■ **Requirements**
Can you copy the lines from the one containing "You are a computer-use agent." up to and including the one containing "pos(408,155)", leaving the pictures out?
— Begin Material for this task —
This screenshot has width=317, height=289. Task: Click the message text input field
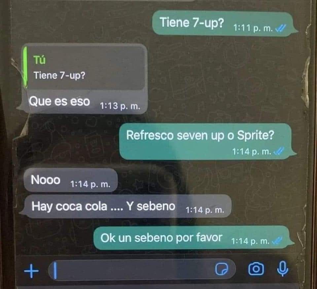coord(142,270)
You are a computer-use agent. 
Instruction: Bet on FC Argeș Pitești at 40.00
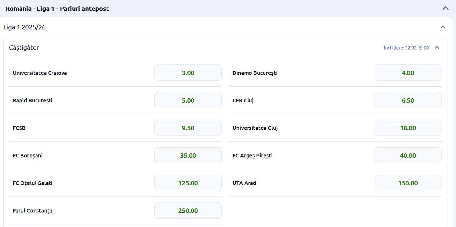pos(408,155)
— End Material for this task —
— Begin Material for this task —
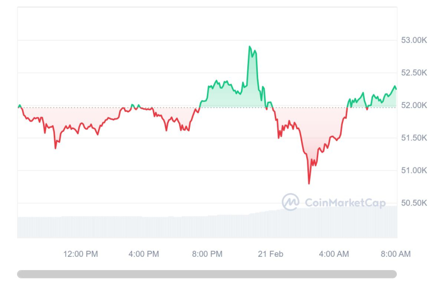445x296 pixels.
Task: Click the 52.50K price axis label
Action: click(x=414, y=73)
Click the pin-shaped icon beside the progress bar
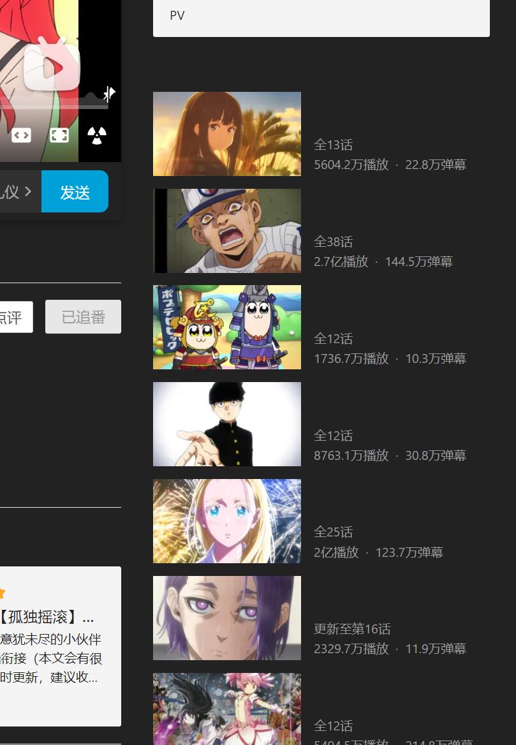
— End Material for this task —
■ **Answer for the task**
You are a computer-use agent. 
Instruction: Bet on FC Argeș Pitești at 40.00
pos(408,155)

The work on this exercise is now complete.